Materials provided.
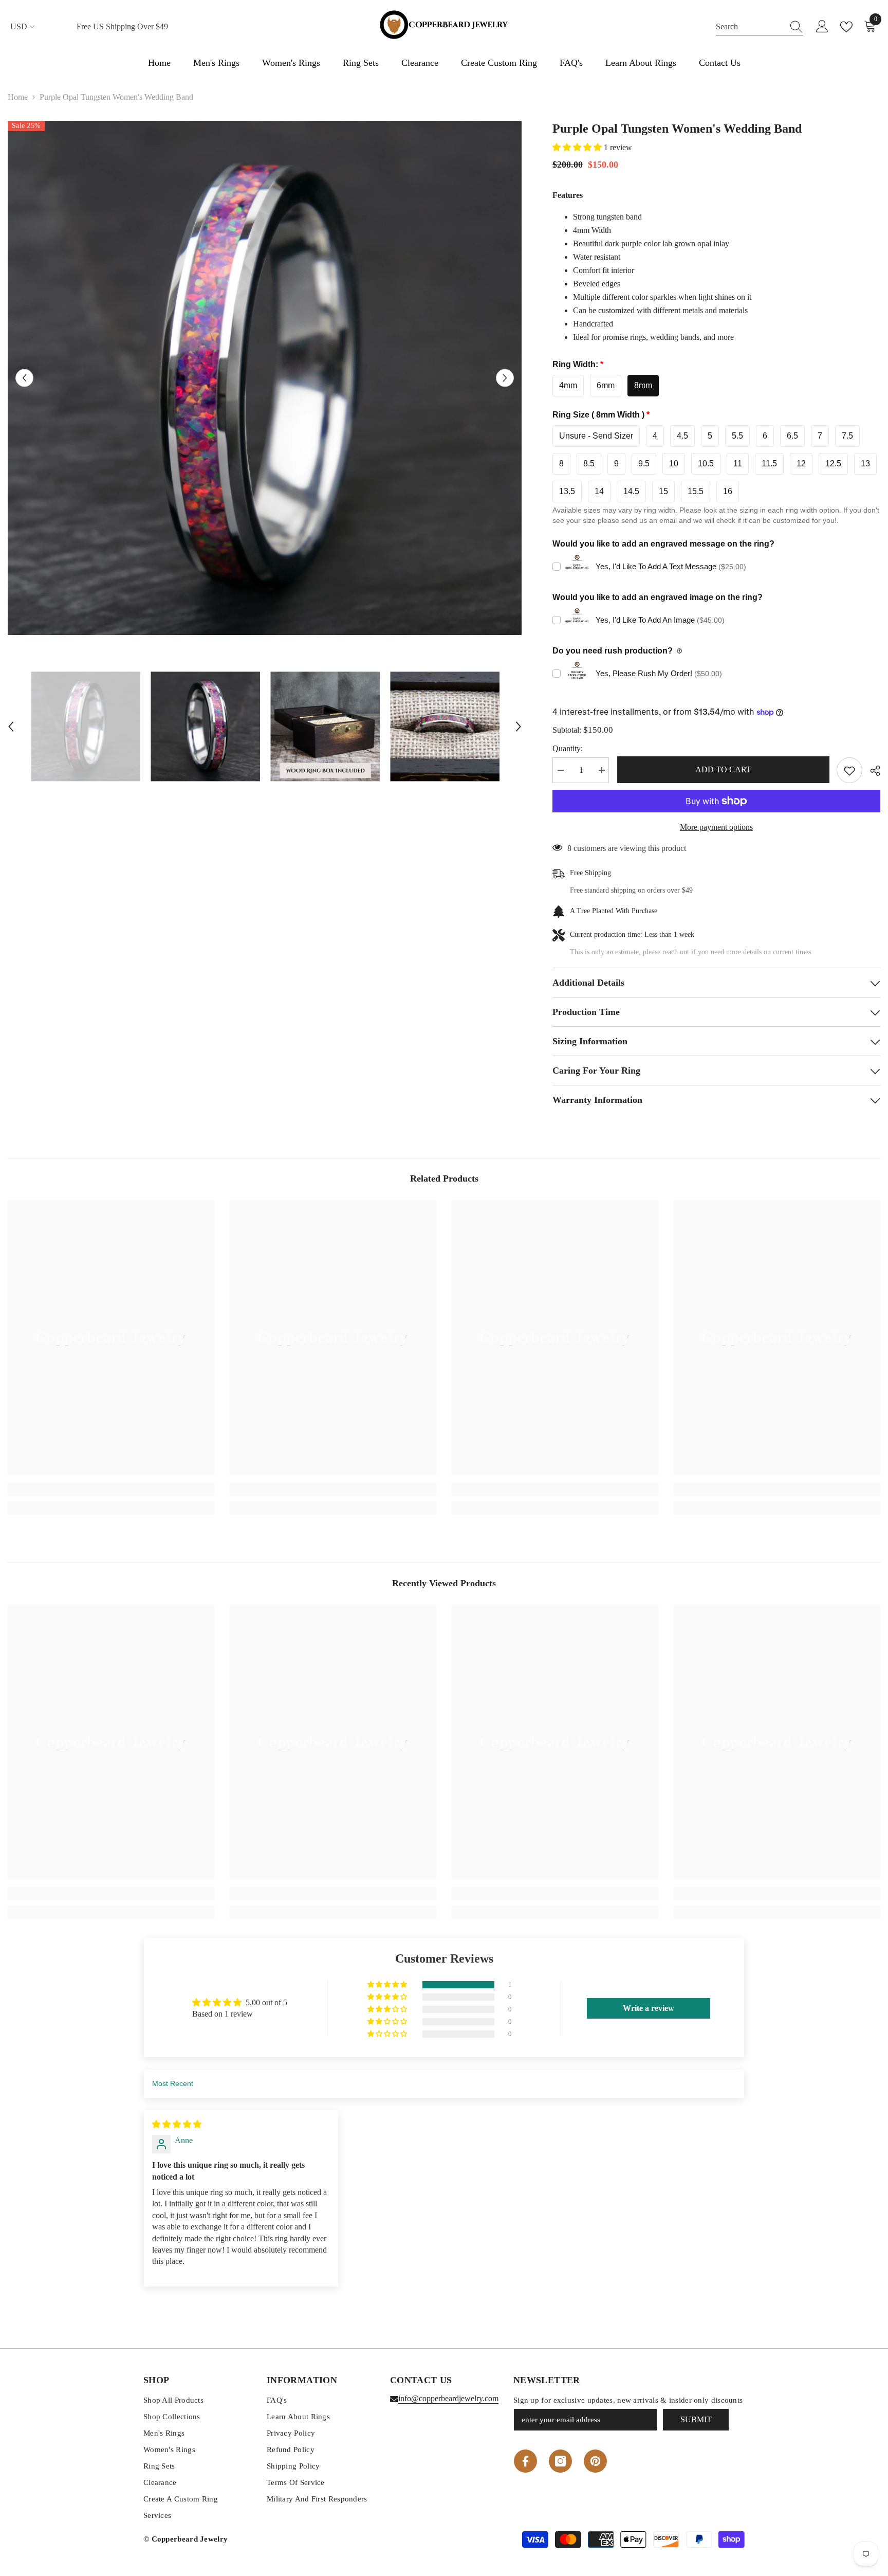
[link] (111, 1489)
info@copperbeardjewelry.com (448, 2398)
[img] (176, 2124)
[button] (24, 378)
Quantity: (567, 748)
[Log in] (822, 27)
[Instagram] (560, 2461)
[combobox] (750, 27)
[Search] (759, 27)
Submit (696, 2419)
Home (18, 97)
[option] (265, 378)
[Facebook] (525, 2461)
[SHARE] (871, 770)
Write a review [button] (648, 2008)
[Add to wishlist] (849, 770)
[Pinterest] (595, 2461)
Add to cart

Problem statement.
Return every entry above exactly. Pictures stay out.

Result of the exercise.
[link] (111, 1489)
info@copperbeardjewelry.com (448, 2398)
[img] (176, 2124)
[button] (24, 378)
Quantity: (567, 748)
[Log in] (822, 27)
[Instagram] (560, 2461)
[combobox] (750, 27)
[Search] (759, 27)
Submit (696, 2419)
Home (18, 97)
[option] (265, 378)
[Facebook] (525, 2461)
[SHARE] (871, 770)
Write a review [button] (648, 2008)
[Add to wishlist] (849, 770)
[Pinterest] (595, 2461)
Add to cart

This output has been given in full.